Sometimes, even, an idiot is just an idiot. Even if he belongs to a union.

Count me as another in with Eva Luna. I’m not going to work up sympathy for people striking because pretty damn good conditions aren’t quite perfect. If people strike over a genuine complaint, I’ll certainly honor that strike. When people strike because they have to pay a small portion of their own health care, when I have no coverage at all, you better believe I have no sympathy for that.

Wrong.

The rest of your combination rant and strawman collection isn’t worth spending much energy on. To answer on its own, over-simplified level, unskilled labor isn’t worth very much on the open market. Unions can’t do anything about that except price workers out of their jobs. When that happens, companies move to Mexico, or overseas, and what was a crappy job becomes no job.
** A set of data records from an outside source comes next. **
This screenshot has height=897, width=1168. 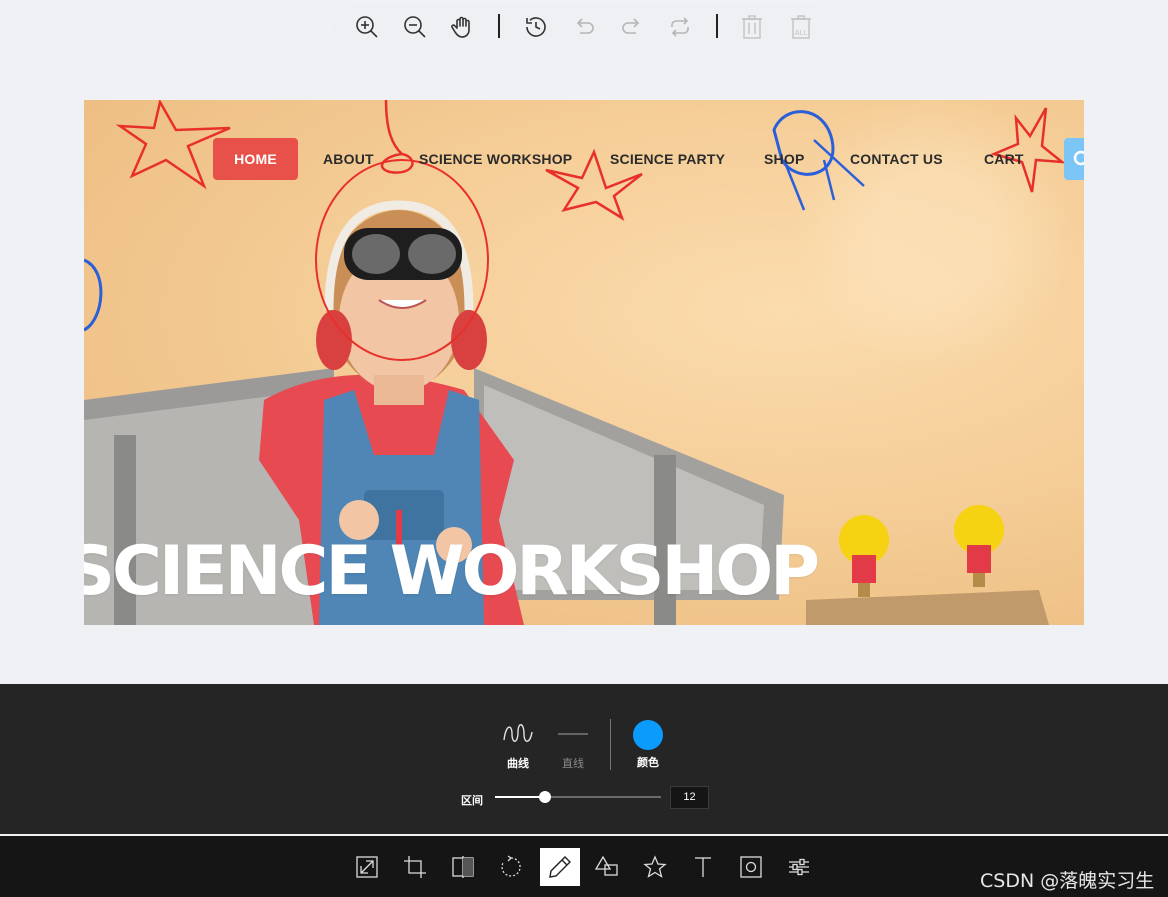 I want to click on hero-title: SCIENCE WORKSHOP, so click(x=452, y=572).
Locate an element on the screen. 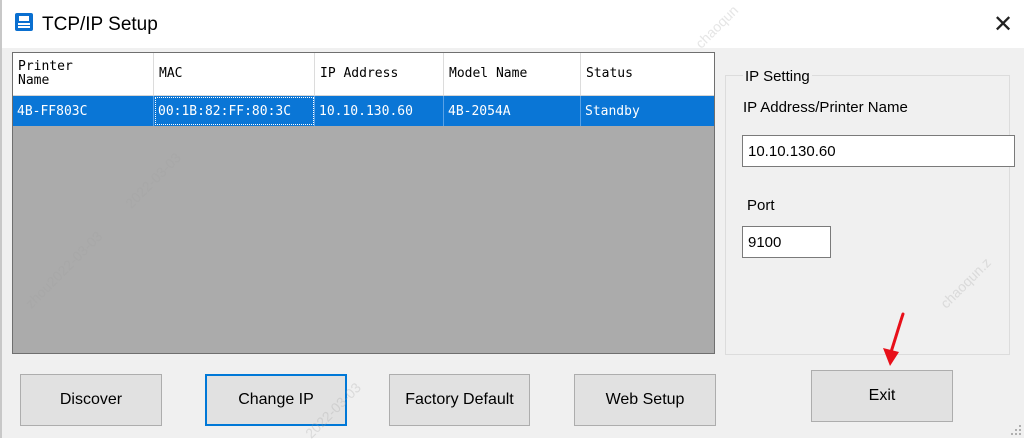 This screenshot has height=441, width=1024. close-icon: ✕ is located at coordinates (1003, 24).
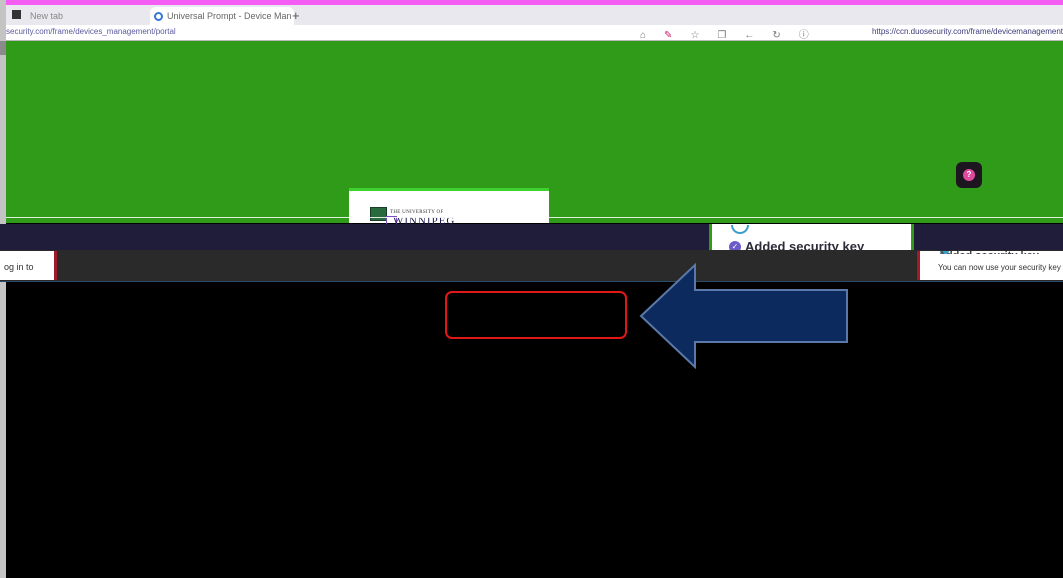 This screenshot has width=1063, height=578. I want to click on left-arrow-icon, so click(744, 316).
The law of supply and demand cannot be revoked, even by unions.

I am sorry you can’t find work. I am not sorry for these grocery workers complaining that they have to contribute towards health care for their families.

Regards,
Shodan

A union going on strike does not mean that union is in the right. As far ad the grocery workers strike, I really don’t know.

Ya know, I thought I had no qualms about crossing a picket line. I certainly have no fear of it. But tonight, on my way to work, I avoided the grocery and stopped instead at a drug store for my soda supply.

I am at a loss to really explain why at the moment, even to myself.

Spavined, would those 200 families be better off if the plant never showed up in the first place? Or if the plant closed a few years ago because of high union wages/demands, instead of waiting until now?

Vivalostwages’ example is a good example of unions working for the benefit of the worker without being unnecessarily antagonistic with the company. The problem with unions is a tendency to keep pushing for more once the job is done. What is the purpose of senority rights except to force a company to keep someone on who they don’t want? What is the purpose of restrictive work rules except to force companies to go through your union to get something done, even if another way is easier/better?

Companies need flexibility to remain competitive, unions often fight against that for reasons that go far beyond basic worker benefits.

Honestly, you’re a cashier at a grocery store. This is almost the poster boy for an unskilled job. Most people can learn this job in about 1 week, yet the union wants these people treated like skilled professionals. They are not skilled professionals.